** Extracted data follows **
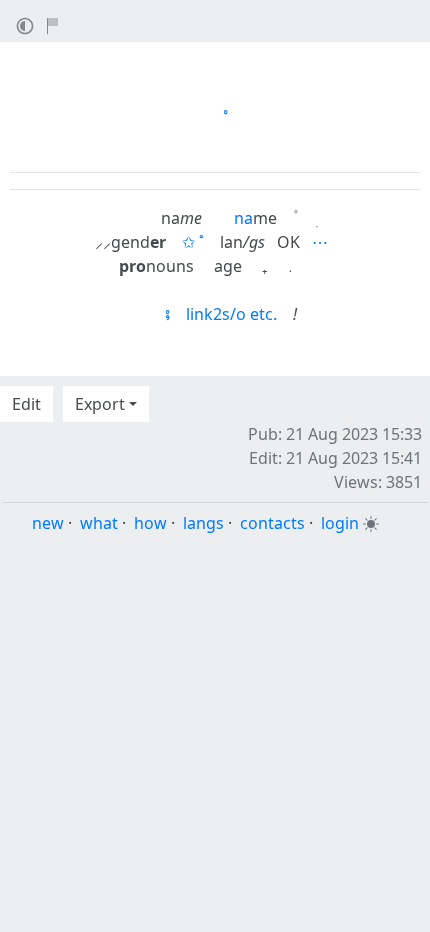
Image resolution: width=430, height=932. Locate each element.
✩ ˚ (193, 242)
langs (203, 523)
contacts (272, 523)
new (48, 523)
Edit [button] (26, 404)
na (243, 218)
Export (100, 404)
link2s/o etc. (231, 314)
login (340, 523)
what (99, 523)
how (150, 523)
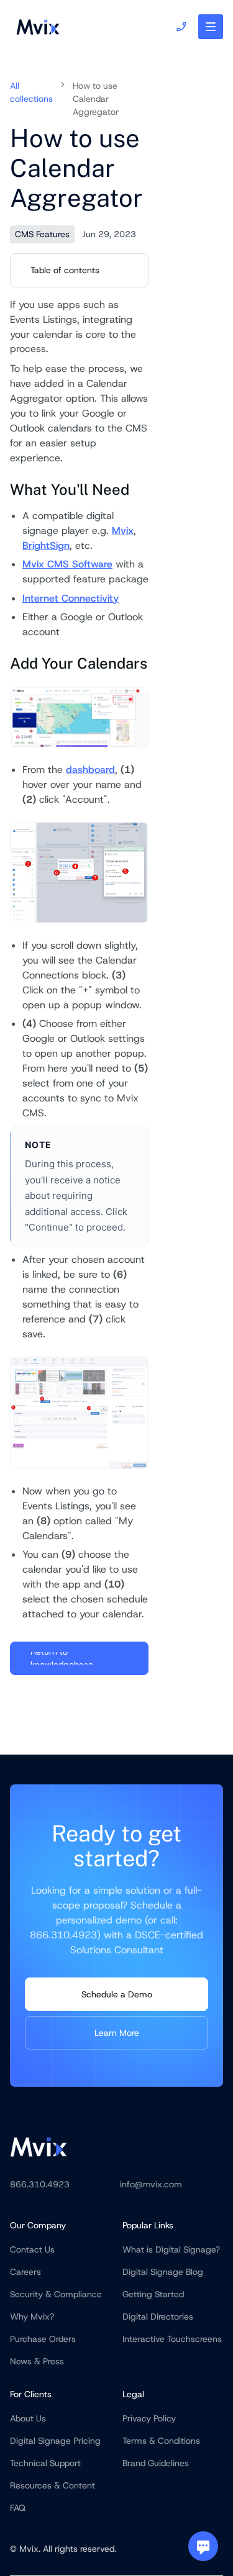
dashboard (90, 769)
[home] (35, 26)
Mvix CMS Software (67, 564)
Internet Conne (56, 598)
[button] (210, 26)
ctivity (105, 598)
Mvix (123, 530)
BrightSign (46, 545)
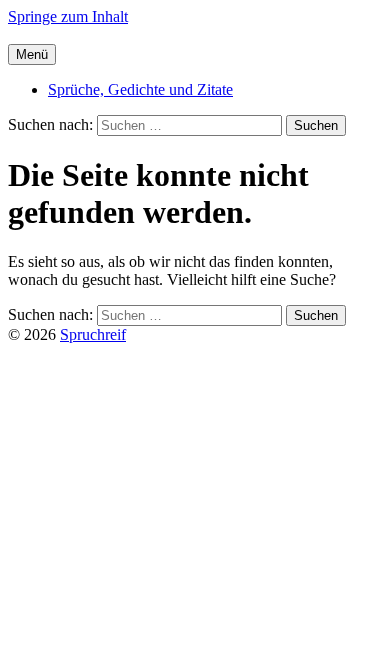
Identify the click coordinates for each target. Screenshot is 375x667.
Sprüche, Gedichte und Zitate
** End of Extracted data **
◆ **What the exercise asks**
Output the data exactly, pictures omitted.

◆ **Written reply**
Image resolution: width=430, height=932. Locate each element.
✩ ˚ (193, 242)
langs (203, 523)
contacts (272, 523)
new (48, 523)
Edit [button] (26, 404)
na (243, 218)
Export (100, 404)
link2s/o etc. (231, 314)
login (340, 523)
what (99, 523)
how (150, 523)
dashboard (90, 769)
[home] (35, 26)
Mvix CMS Software (67, 564)
Internet Conne (56, 598)
[button] (210, 26)
ctivity (105, 598)
Mvix (123, 530)
BrightSign (46, 545)
Identify the click coordinates for each target. Screenshot is 375x667.
Sprüche, Gedichte und Zitate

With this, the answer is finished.